Key Lessons from the paper:

1. Kerion can closely mimic a bacterial scalp abscess, leading to unnecessary incision and drainage, antibiotic treatment, and delays in appropriate care.

A painful, swollen, purulent scalp lesion with hair loss should always raise suspicion for kerion (inflammatory tinea capitis). Early recognition can prevent unnecessary surgery and reduce the risk of permanent scarring alopecia.

2. Dermoscopy and a simple KOH examination are invaluable bedside tools for making the diagnosis.
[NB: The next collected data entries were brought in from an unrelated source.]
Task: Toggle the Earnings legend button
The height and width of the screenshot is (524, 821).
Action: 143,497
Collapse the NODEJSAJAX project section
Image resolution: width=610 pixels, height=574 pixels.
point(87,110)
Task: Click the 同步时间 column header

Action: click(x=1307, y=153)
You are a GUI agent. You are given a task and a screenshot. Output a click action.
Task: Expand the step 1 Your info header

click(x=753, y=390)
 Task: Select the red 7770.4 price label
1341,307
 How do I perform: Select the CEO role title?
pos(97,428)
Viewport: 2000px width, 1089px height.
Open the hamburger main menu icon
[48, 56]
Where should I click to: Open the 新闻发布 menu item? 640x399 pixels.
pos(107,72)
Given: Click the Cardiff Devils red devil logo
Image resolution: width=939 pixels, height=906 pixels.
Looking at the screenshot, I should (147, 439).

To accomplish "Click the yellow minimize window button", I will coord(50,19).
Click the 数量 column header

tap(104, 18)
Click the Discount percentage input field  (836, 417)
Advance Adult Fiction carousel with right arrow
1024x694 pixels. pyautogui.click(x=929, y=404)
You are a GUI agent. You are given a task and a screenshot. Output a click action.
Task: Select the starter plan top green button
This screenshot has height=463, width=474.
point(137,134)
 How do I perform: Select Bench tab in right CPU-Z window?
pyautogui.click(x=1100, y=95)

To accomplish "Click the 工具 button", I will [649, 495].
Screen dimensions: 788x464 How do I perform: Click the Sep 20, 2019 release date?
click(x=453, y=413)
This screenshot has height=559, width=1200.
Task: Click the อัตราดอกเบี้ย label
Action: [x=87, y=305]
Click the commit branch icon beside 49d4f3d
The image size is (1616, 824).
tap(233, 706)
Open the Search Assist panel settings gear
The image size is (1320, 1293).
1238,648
Characteristic dermoscopic findings—including comma hairs, broken hairs of varying lengths, black dots, and perifollicular scaling—combined with a positive KOH preparation can rapidly establish the diagnosis and allow prompt initiation of oral antifungal therapy.

OVERVIEW OF CASE

Kerion is a severe inflammatory form of tinea capitis that can closely resemble bacterial infections such as scalp abscesses or cellulitis. This case report describes a 17-year-old male who presented with a one-month history of a swollen, hairless occipital scalp lesion. He was initially treated by surgeons with incision and drainage followed by two weeks of systemic antibiotics, but failed to improve. After referral to dermatology, dermoscopy revealed classic features of tinea capitis—including comma hairs, black dots, broken hairs, and perifollicular scaling—and a potassium hydroxide (KOH) preparation confirmed dermatophyte infection. The patient was treated with oral griseofulvin, topical clotrimazole, and ketoconazole shampoo, resulting in complete clinical resolution within four weeks and substantial hair regrowth by eight weeks, leaving only minimal residual scarring. This case highlights the importance of considering fungal infection whenever inflammatory scalp lesions are accompanied by alopecia.